### Exercise instructions
Retype the lines of the material below from the line containing "The height and" up to and including the line containing "center [230, 106].", leaving out the pictures.
[Opening Dataset extract section]
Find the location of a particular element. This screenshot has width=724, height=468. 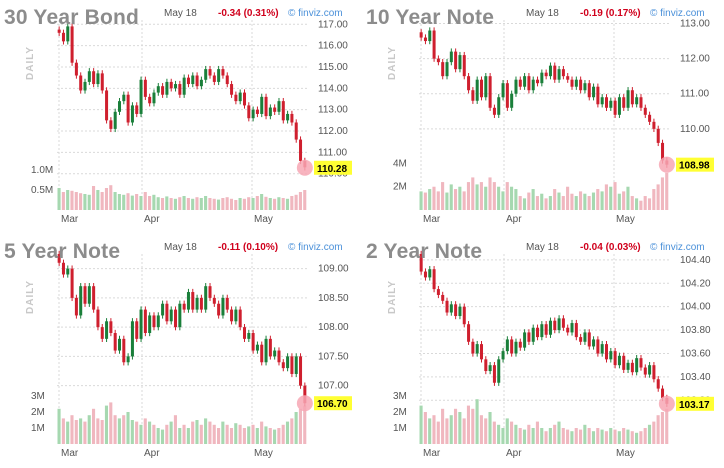

y-tick-label: 112.00 is located at coordinates (695, 60).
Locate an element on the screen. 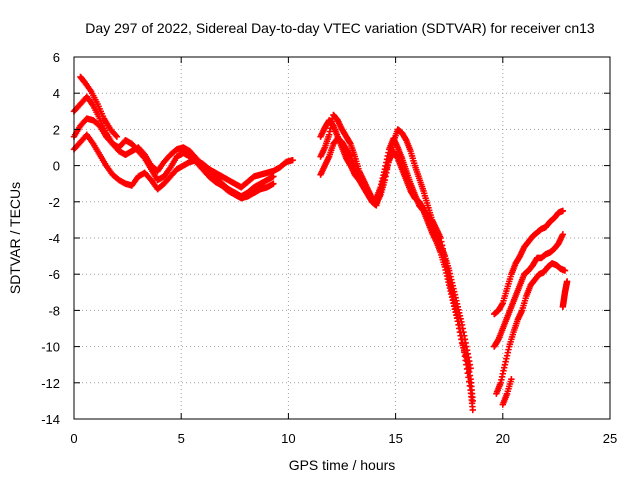 Image resolution: width=640 pixels, height=480 pixels. y-tick-label: 6 is located at coordinates (56, 58).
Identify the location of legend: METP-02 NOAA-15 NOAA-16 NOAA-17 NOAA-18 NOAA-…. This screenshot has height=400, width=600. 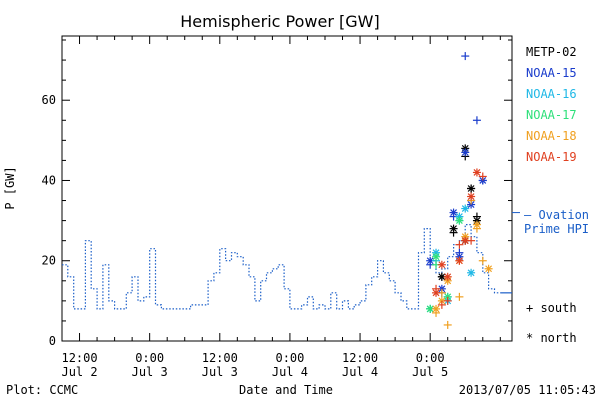
(552, 104).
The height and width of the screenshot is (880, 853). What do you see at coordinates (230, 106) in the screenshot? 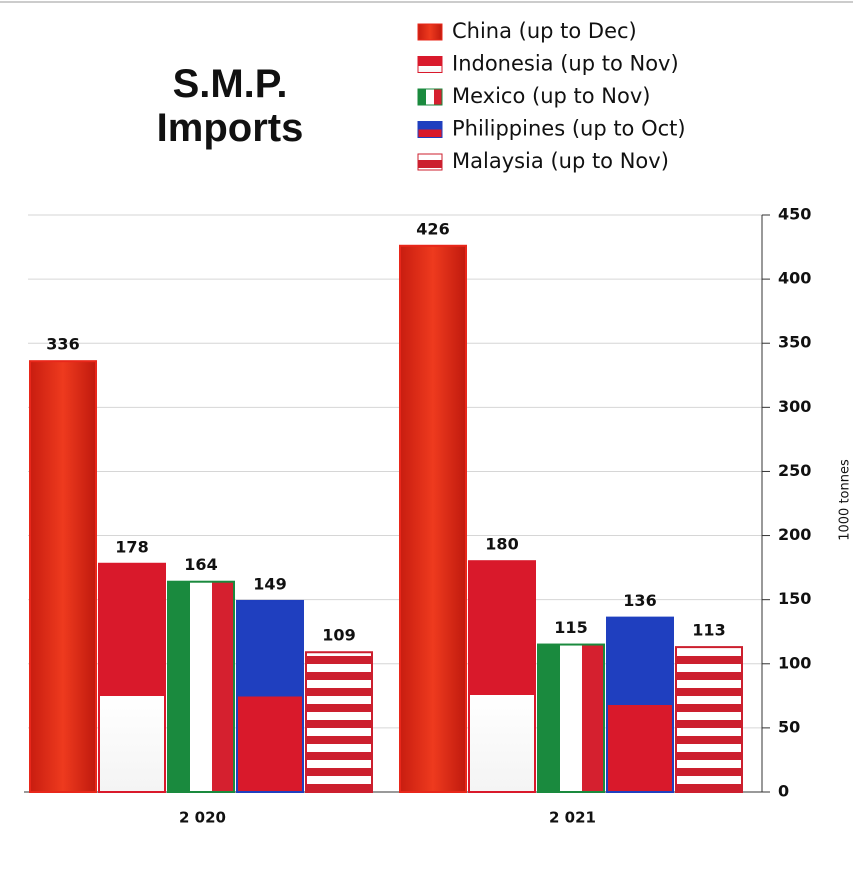
I see `chart-title: S.M.P. Imports` at bounding box center [230, 106].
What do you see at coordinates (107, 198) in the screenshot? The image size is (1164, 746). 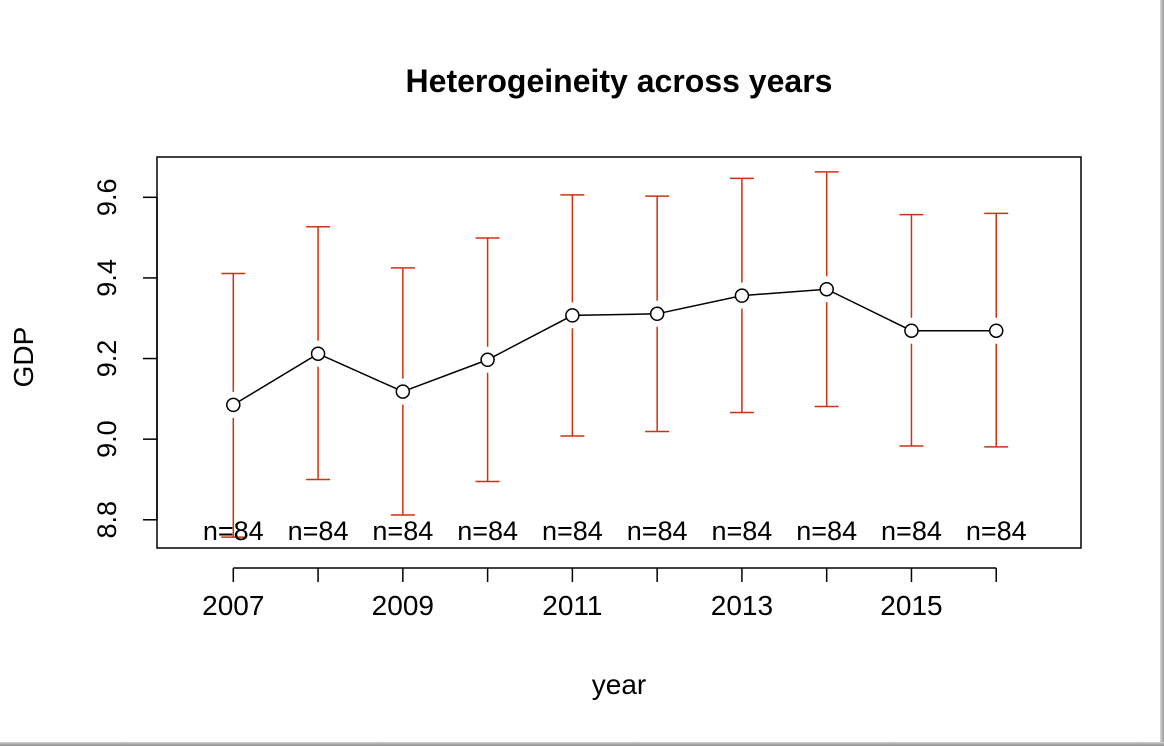 I see `y-tick-label: 9.6` at bounding box center [107, 198].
[Closing Dataset extract section]
### Answer to this problem
The height and width of the screenshot is (880, 853). What do you see at coordinates (230, 106) in the screenshot? 
I see `chart-title: S.M.P. Imports` at bounding box center [230, 106].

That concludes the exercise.